RECORDS PROVIDED: Begin

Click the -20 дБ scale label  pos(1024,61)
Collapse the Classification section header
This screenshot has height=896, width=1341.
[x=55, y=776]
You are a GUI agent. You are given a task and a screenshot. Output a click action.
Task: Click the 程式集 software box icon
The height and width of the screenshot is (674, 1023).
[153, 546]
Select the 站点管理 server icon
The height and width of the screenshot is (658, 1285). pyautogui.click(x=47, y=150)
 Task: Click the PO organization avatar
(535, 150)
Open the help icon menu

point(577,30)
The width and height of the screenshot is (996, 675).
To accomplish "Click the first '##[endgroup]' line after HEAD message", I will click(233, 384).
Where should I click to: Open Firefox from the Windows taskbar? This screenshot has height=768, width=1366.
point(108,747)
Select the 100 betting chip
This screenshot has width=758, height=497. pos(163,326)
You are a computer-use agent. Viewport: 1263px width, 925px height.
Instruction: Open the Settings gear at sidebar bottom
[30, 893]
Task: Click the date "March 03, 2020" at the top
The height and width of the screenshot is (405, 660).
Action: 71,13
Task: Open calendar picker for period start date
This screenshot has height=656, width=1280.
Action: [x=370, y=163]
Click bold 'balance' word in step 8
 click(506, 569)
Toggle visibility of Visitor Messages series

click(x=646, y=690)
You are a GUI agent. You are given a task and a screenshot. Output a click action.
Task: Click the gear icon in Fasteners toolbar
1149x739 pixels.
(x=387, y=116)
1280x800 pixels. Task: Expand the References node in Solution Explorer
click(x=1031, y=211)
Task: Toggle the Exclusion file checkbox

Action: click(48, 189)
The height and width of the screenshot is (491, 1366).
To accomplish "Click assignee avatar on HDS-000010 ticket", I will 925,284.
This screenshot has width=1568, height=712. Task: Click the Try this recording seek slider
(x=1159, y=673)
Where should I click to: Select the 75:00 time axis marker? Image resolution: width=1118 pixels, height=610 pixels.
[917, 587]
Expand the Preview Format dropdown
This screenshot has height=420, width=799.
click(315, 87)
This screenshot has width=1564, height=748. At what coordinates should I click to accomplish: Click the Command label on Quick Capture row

RECORDS PROVIDED: End

Only the lines above from the one with "Task: Click the 程式集 software box icon" up to and including the one with "The width and" should be repeated, exactly as written.

Task: Click the 程式集 software box icon
The height and width of the screenshot is (674, 1023).
[153, 546]
Select the 站点管理 server icon
The height and width of the screenshot is (658, 1285). pyautogui.click(x=47, y=150)
 Task: Click the PO organization avatar
(535, 150)
Open the help icon menu

point(577,30)
The width and height of the screenshot is (996, 675).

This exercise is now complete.